START Dataset records

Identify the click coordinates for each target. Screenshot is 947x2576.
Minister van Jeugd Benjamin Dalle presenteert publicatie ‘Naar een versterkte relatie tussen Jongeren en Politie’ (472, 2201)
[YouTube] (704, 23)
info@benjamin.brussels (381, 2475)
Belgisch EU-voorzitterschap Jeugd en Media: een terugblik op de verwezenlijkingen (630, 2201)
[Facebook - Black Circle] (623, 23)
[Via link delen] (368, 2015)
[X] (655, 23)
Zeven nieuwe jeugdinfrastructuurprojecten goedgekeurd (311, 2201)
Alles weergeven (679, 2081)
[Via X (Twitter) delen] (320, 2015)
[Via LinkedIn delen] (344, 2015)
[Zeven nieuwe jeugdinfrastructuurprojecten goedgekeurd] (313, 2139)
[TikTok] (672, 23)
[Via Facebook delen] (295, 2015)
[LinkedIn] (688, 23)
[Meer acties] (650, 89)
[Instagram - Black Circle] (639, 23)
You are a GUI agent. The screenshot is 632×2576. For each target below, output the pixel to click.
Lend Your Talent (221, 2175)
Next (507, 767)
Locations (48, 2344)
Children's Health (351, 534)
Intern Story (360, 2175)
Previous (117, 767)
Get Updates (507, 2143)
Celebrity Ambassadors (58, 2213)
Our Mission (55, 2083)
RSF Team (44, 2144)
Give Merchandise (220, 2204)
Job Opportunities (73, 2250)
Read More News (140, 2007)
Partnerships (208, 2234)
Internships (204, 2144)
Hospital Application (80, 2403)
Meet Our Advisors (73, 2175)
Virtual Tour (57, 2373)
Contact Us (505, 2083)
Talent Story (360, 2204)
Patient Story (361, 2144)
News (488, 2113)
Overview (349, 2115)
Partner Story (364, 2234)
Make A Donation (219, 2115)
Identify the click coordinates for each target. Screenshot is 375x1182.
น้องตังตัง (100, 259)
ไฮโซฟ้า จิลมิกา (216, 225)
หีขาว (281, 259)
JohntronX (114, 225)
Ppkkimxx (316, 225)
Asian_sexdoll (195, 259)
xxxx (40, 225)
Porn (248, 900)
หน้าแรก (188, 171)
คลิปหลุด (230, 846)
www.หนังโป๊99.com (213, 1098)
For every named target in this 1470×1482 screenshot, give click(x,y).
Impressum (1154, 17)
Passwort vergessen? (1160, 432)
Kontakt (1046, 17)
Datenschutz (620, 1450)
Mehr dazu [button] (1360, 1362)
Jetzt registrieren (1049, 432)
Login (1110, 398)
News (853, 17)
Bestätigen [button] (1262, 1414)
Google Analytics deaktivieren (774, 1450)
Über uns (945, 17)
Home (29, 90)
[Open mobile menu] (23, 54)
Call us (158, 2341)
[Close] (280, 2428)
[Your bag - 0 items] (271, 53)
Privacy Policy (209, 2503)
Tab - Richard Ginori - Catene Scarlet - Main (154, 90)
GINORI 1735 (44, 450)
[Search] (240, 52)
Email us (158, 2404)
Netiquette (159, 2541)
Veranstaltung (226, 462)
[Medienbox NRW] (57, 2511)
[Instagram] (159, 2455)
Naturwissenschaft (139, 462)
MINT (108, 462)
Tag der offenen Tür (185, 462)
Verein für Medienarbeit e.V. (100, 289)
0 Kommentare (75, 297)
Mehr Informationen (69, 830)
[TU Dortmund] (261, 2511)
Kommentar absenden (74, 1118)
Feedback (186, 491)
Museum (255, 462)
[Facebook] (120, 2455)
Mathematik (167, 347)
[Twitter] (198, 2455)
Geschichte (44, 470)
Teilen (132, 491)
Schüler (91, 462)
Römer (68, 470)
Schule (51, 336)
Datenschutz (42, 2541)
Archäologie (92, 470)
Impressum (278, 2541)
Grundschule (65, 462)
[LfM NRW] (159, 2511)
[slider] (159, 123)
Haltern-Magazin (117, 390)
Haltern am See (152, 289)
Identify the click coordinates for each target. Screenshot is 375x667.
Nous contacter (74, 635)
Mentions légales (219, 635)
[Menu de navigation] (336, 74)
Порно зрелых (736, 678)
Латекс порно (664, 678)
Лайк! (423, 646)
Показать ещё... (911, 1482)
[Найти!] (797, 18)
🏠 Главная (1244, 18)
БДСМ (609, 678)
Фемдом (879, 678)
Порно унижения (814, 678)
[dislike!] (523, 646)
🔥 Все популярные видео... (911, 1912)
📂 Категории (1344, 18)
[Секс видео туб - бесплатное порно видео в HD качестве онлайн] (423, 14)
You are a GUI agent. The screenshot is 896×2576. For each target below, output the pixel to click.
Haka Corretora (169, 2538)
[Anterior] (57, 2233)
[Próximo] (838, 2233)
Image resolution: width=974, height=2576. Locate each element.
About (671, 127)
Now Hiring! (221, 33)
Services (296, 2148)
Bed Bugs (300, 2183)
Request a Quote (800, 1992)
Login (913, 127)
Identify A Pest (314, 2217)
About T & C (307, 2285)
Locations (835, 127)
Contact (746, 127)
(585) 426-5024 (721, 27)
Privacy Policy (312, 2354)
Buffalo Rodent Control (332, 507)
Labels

END Dataset records

▶ Problem to work on
Identify each line in the records above that contains the word "below", and copy it out in full.

▶ Written solution
You are a GUI agent. The screenshot is 632×2576. For each target below, output the pixel to click.
You are a GUI agent. The screenshot is 896×2576. For each target below, output the pixel to click.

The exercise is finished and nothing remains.